▶ [MATERIAL SUPPLIED]
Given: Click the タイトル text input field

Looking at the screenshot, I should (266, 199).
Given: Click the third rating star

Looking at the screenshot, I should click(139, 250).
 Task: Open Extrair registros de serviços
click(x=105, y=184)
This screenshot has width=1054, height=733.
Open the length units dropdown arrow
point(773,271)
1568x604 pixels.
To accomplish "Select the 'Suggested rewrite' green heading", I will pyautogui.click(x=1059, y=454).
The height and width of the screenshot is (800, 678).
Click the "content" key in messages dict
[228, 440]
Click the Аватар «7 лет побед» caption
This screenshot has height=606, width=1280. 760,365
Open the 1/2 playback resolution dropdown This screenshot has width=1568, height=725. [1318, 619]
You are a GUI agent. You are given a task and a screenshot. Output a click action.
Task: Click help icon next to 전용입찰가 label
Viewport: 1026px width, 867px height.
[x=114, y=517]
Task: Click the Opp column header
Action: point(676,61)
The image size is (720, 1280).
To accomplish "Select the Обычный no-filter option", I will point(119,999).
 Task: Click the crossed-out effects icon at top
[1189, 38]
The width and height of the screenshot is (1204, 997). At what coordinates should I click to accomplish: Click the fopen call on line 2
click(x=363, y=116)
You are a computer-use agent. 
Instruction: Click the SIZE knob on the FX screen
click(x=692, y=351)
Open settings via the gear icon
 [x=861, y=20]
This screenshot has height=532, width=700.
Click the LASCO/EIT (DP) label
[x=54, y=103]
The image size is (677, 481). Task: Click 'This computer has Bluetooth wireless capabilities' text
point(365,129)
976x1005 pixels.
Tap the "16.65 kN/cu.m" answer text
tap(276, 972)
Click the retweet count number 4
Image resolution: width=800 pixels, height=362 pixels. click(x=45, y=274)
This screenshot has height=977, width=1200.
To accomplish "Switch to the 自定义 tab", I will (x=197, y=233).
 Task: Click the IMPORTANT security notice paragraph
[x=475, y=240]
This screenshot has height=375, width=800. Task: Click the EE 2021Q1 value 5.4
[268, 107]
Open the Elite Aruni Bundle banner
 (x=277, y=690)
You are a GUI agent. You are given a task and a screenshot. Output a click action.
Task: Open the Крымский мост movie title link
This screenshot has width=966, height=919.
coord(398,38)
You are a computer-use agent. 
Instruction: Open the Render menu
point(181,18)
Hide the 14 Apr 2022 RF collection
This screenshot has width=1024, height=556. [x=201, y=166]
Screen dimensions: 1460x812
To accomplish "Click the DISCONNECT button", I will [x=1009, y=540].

▶ [EXERCISE REQUIREMENTS]
The answer must be a single number: the count of lines above that contain the word "Select".

▶ [SOLVED EXERCISE]
2